Pekerjaan Tanggul Diduga Tak Sesuai Spek, LPKPK Akan Laporkan Pelaksana ke Kejari Donggala

Pekerjaan Tanggul Diduga Tak Sesuai Spek, LPKPK Akan Laporkan Pelaksana ke Kejari Donggala
Pembangunan tanggul pengaman pantai di Desa Sibayu, Kecamatan Balaesang, Donggala. Foto: Jalu

Donggala, Teraskabar.id – Lembaga Swadaya Masyarakat (LSM) pegiat anti korupsi di Kabupaten Donggala, Lembaga Pengawasan, Kebijakan Pemerintah dan Keadilan atau LPKPK menemukan proyek pembangunan tanggul pengaman pantai di Desa Sibayu, Kecamatan Balaesang, Kabupaten Donggala, diduga tidak sesuai spek.

Ketua LPKPK Donggala, Rahman mengatakan bahwa proyek yang dikerjakan oleh CV. Libra tersebut diduga asal-asalan karena tidak sesuai spek yang sudah ditentukan oleh dinas terkait.

Baca jugaAir Meluap di Tanggul PT IMIP, Desa Lingkar Tambang Banjir

“Idealnya pengerjaan sebuah proyek itu harus disesuaikan dengan spek. Jika terjadi tidak sesuai spek, tindakan ini jelas mengindikasikan pengerjaan asal-asalan yang berdampak pada kualitas pekerjaan,” tegas Rahman kepada teraskabar.id, Rabu (24/7/2024).

Pekerjaan Tanggul Diduga Tak Sesuai Spek, LPKPK Akan Laporkan Pelaksana ke Kejari Donggala
Pembangunan tanggul pengamanan pantai. Foto: Jalu

Menurut Rahman, pihak Dinas Cipta Karya Sumberdaya Air dan Mineral melalui koordinator pengawas, Yusrin, telah turun ke lokasi pekerjaan tanggul. Pekerjaan tanggul tersebut memang sempat dihentikan karena adanya laporan dari masyarakat terkait kualitas pekerjaan, yang diduga tidak sesuai dgn spesifikasi yang dipersyaratkan dalam gambar dan kontrak.

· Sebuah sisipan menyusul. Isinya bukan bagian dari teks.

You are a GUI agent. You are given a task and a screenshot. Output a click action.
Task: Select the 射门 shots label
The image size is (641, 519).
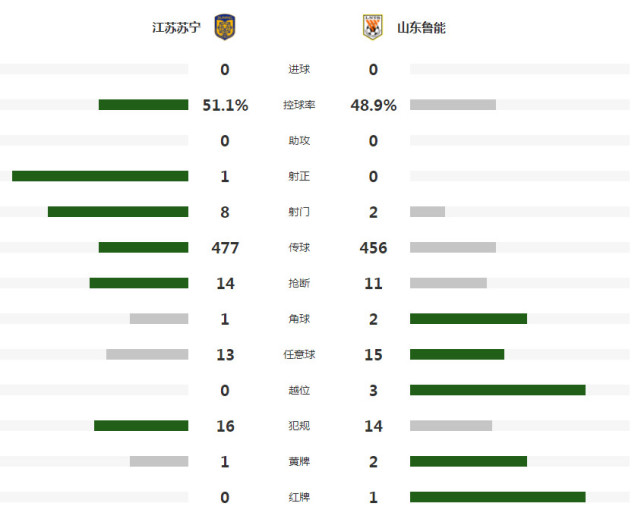(x=299, y=212)
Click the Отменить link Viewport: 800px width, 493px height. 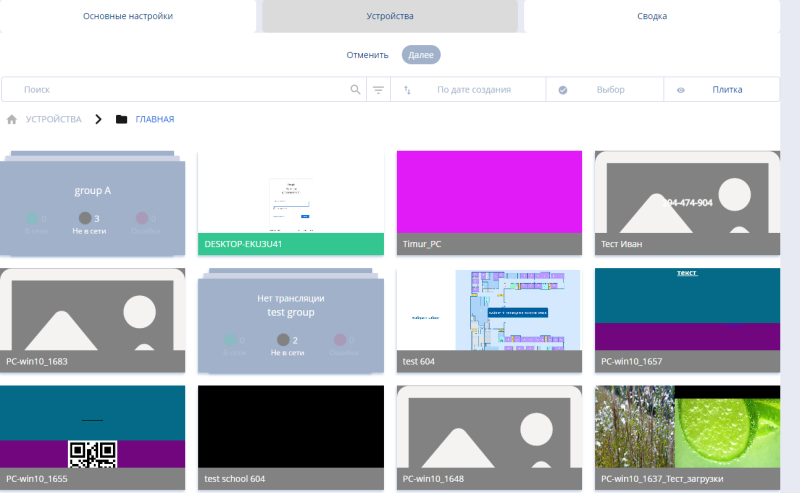(367, 55)
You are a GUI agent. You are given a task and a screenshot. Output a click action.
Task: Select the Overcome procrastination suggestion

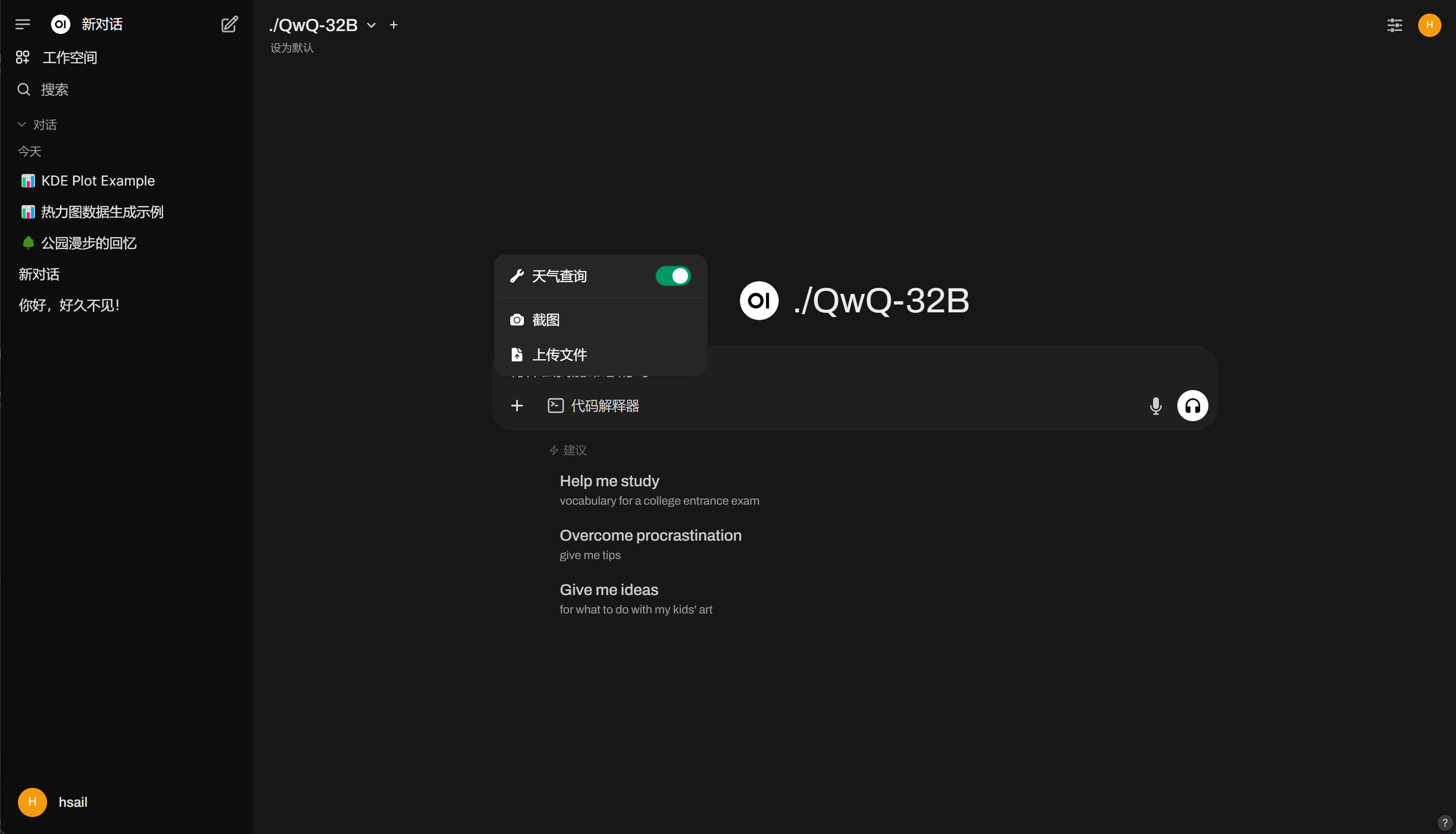(650, 544)
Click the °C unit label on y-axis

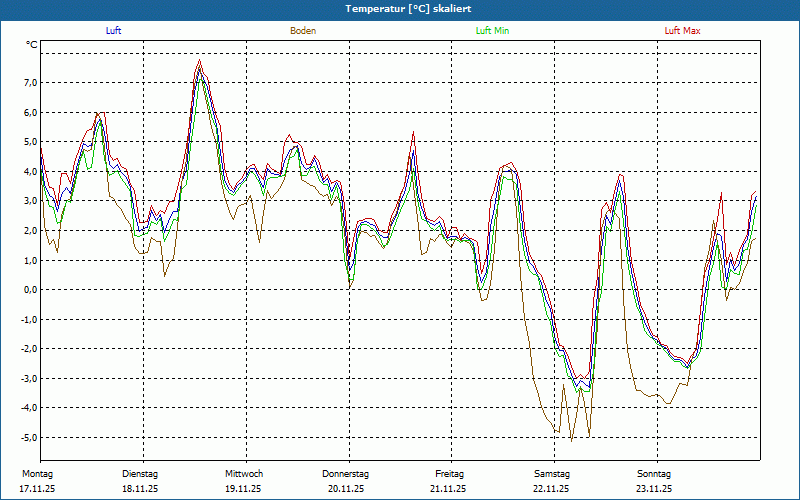32,45
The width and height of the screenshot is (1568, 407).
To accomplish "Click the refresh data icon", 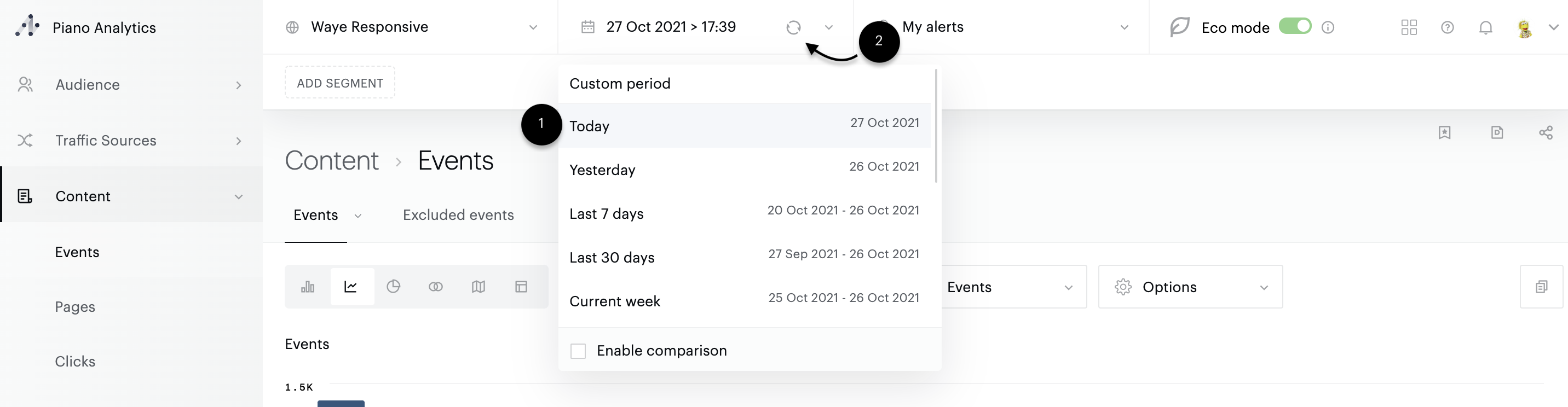I will 793,27.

Baca jugaRumah Warga Malino Dirusak Adik Kandung Kades Gegara Pembangunan BSPS

Yusrin telah menginstruksikan langsung di lapangan kepada pelaksananya untuk memperbaiki hal tersebut. Dan pelaksananya menyanggupinya, termasuk melakukan pembongkaran pada bagian pekerjaan yang tidak sesuai tersebut.

Rahman mengungkapan, ketika  dilakukan monitoring langsung ke lapangan, ditemukan bahwa pekerjaan beton K.175 seharusnya tidak diisi dengan batu kali, tetapi pelaksananya mengisi campuran beton tersebut dengan batu kali, yang biasa digunakan pada pasangan pondasi.

Baca jugaTinjau Proyek Pembangunan di Banggai, Wagub Sulteng: Masih Ada Bermasalah

“Mestinya pekerjaan tersebut harus sesuai dengan gambar dan spesisifikasi dalam kontrak. Apabila pelaksananya tetap tidak mengindahkan, apalagi diduga secara sengaja tetap melakukan kecurangan, maka kami akan melaporkan ke pihak Kejaksaan Negeri (Kejari) Donggala,” ujar Rahman. (teraskabar)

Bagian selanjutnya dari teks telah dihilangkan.